→ Data to process
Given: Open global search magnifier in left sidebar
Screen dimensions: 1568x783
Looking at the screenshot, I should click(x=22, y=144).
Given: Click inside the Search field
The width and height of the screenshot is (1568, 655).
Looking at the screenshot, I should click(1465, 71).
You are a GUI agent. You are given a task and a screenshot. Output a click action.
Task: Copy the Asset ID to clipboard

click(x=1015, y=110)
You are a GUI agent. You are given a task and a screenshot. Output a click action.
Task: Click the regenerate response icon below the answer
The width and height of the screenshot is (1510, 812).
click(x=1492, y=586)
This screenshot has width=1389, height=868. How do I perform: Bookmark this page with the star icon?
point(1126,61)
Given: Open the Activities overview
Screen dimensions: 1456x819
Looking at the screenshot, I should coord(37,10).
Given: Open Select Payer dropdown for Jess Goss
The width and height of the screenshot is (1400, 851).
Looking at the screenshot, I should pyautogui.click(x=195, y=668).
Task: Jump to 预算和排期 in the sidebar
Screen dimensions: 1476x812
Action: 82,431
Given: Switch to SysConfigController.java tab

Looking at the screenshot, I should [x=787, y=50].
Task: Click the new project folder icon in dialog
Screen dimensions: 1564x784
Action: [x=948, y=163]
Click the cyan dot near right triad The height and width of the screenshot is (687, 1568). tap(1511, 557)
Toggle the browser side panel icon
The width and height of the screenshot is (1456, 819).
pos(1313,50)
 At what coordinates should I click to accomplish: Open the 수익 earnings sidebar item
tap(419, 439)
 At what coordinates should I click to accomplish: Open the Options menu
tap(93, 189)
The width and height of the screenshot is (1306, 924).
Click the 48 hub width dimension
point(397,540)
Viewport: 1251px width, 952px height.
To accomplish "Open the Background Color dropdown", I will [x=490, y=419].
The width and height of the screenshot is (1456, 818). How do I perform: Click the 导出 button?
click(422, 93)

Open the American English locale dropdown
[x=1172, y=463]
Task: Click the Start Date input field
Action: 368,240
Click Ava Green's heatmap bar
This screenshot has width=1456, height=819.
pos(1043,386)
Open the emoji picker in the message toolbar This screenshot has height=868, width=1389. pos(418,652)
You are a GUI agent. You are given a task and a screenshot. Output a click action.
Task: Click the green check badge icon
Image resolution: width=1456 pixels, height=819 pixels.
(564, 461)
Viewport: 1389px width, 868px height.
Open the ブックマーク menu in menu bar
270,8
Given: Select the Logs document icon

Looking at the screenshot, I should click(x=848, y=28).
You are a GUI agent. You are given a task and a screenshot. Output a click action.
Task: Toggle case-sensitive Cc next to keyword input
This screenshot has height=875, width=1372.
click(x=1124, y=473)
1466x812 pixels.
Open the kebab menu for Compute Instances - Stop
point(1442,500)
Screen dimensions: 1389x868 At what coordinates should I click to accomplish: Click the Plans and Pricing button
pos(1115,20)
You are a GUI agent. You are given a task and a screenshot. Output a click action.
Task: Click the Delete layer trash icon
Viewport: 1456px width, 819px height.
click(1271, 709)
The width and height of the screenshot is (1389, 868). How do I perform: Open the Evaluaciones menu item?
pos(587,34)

→ Task goal
Output each line of the material exactly as it was written above.

→ Answer box
Given: Open global search magnifier in left sidebar
Screen dimensions: 1568x783
Looking at the screenshot, I should click(x=22, y=144).
Given: Click inside the Search field
The width and height of the screenshot is (1568, 655).
Looking at the screenshot, I should click(1465, 71).
You are a GUI agent. You are given a task and a screenshot. Output a click action.
Task: Copy the Asset ID to clipboard

click(x=1015, y=110)
You are a GUI agent. You are given a task and a screenshot. Output a click action.
Task: Click the regenerate response icon below the answer
The width and height of the screenshot is (1510, 812).
click(x=1492, y=586)
This screenshot has width=1389, height=868. How do I perform: Bookmark this page with the star icon?
point(1126,61)
Given: Open the Activities overview
Screen dimensions: 1456x819
Looking at the screenshot, I should coord(37,10).
Given: Open Select Payer dropdown for Jess Goss
The width and height of the screenshot is (1400, 851).
Looking at the screenshot, I should pyautogui.click(x=195, y=668).
Task: Jump to 预算和排期 in the sidebar
Screen dimensions: 1476x812
Action: 82,431
Given: Switch to SysConfigController.java tab

Looking at the screenshot, I should [x=787, y=50].
Task: Click the new project folder icon in dialog
Screen dimensions: 1564x784
Action: [x=948, y=163]
Click the cyan dot near right triad The height and width of the screenshot is (687, 1568). tap(1511, 557)
Toggle the browser side panel icon
The width and height of the screenshot is (1456, 819).
pos(1313,50)
 At what coordinates should I click to accomplish: Open the 수익 earnings sidebar item
tap(419, 439)
 At what coordinates should I click to accomplish: Open the Options menu
tap(93, 189)
The width and height of the screenshot is (1306, 924).
Click the 48 hub width dimension
point(397,540)
Viewport: 1251px width, 952px height.
To accomplish "Open the Background Color dropdown", I will [x=490, y=419].
The width and height of the screenshot is (1456, 818). How do I perform: Click the 导出 button?
click(422, 93)

Open the American English locale dropdown
[x=1172, y=463]
Task: Click the Start Date input field
Action: 368,240
Click Ava Green's heatmap bar
This screenshot has width=1456, height=819.
pos(1043,386)
Open the emoji picker in the message toolbar This screenshot has height=868, width=1389. pos(418,652)
You are a GUI agent. You are given a task and a screenshot. Output a click action.
Task: Click the green check badge icon
Image resolution: width=1456 pixels, height=819 pixels.
(564, 461)
Viewport: 1389px width, 868px height.
Open the ブックマーク menu in menu bar
270,8
Given: Select the Logs document icon

Looking at the screenshot, I should click(x=848, y=28).
You are a GUI agent. You are given a task and a screenshot. Output a click action.
Task: Toggle case-sensitive Cc next to keyword input
This screenshot has height=875, width=1372.
click(x=1124, y=473)
1466x812 pixels.
Open the kebab menu for Compute Instances - Stop
point(1442,500)
Screen dimensions: 1389x868 At what coordinates should I click to accomplish: Click the Plans and Pricing button
pos(1115,20)
You are a GUI agent. You are given a task and a screenshot. Output a click action.
Task: Click the Delete layer trash icon
Viewport: 1456px width, 819px height.
click(1271, 709)
The width and height of the screenshot is (1389, 868). How do I perform: Open the Evaluaciones menu item?
pos(587,34)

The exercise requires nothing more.